Sehr geehrter Herr Saleh, was haben Sie dafür getan, dass nicht nur die gesetzlich Krankenversicherten für die Krankenversicherung der Bürgergeldempfänger zahlen müssen?
Vielen Dank für Ihre Frage.
Der Bund zahlt für Bürgergeldempfängerinnen und Bürgergeldempfänger pauschale Beiträge an die Gesetzliche Krankenversicherung (GKV). Nach Einschätzung der gesetzlichen Krankenkassen und verschiedener Fachleute reichen diese Pauschalen seit Jahren nicht aus, um die durchschnittlichen Gesundheitsausgaben dieser Versichertengruppe vollständig zu decken.

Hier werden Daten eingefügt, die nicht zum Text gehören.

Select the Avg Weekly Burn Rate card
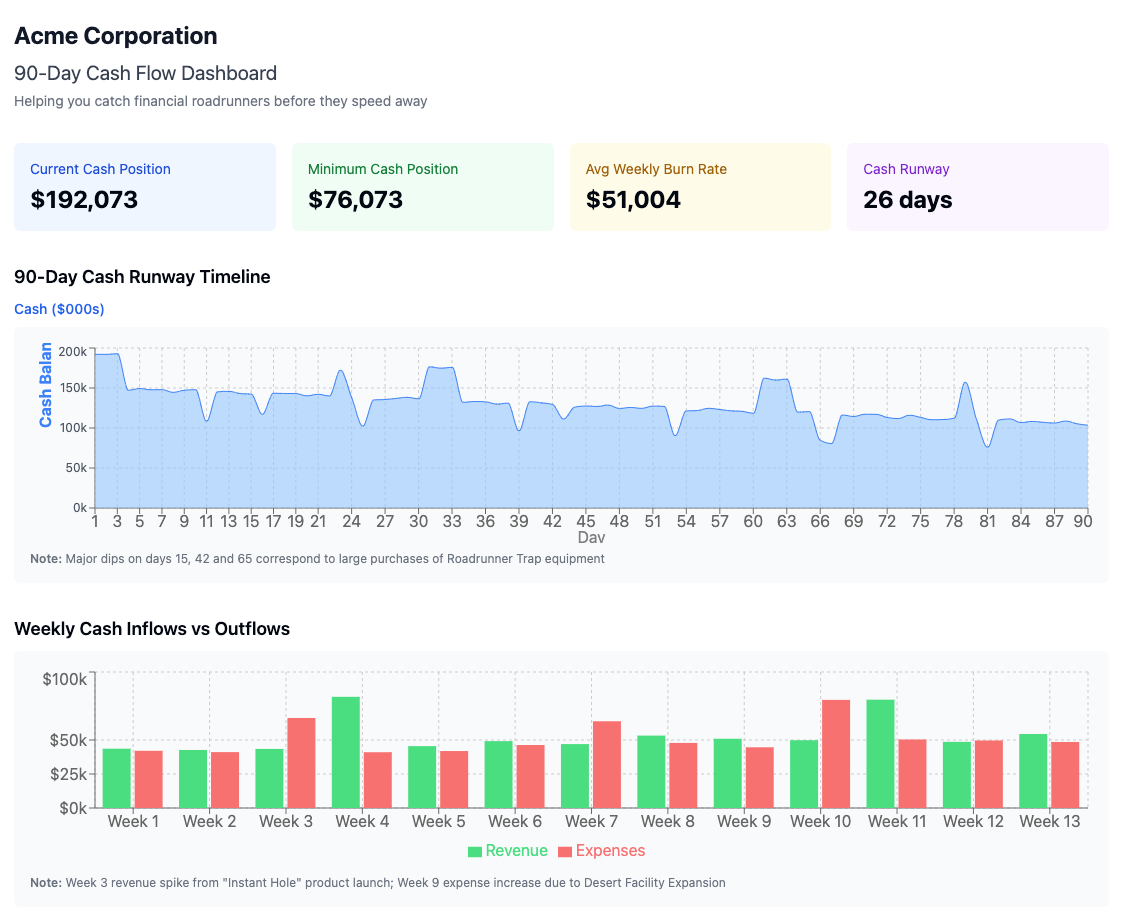The width and height of the screenshot is (1122, 921). pos(700,186)
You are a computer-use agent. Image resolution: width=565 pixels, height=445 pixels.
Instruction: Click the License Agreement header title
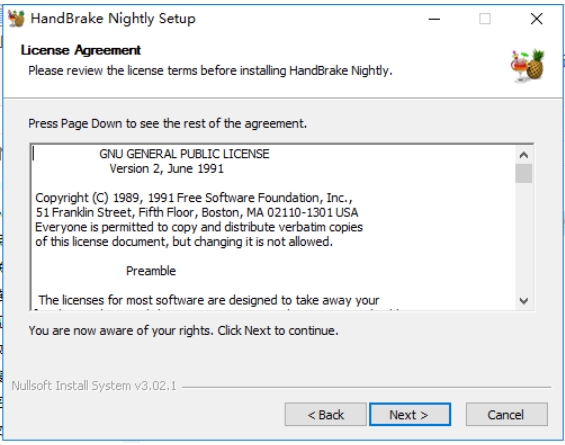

Die daraus entstehende Finanzierungslücke wird innerhalb der gesetzlichen Krankenversicherung ausgeglichen und belastet damit die Beitragsgemeinschaft.
Wir Bündnis 90/Die Grünen setzen uns deshalb seit Langem dafür ein, dass der Bund seiner Finanzierungsverantwortung besser nachkommt und die Beiträge für Bürgergeldempfänger kostendeckender ausgestaltet sowie regelmäßig an die tatsächliche Kostenentwicklung angepasst werden. Entsprechende Forderungen haben wir wiederholt in die parlamentarische Debatte eingebracht. Aus der Opposition arbeiten wir an konkreten Reformvorschlägen, bringen Anträge in den Bundestag ein und setzen uns gemeinsam mit Verbänden und der Zivilgesellschaft für eine nachhaltige Lösung ein.
Darüber hinaus sehen wir weiteren Reformbedarf, um die gesetzliche Krankenversicherung langfristig finanziell zu stabilisieren und eine verlässliche Gesundheitsversorgung sicherzustellen.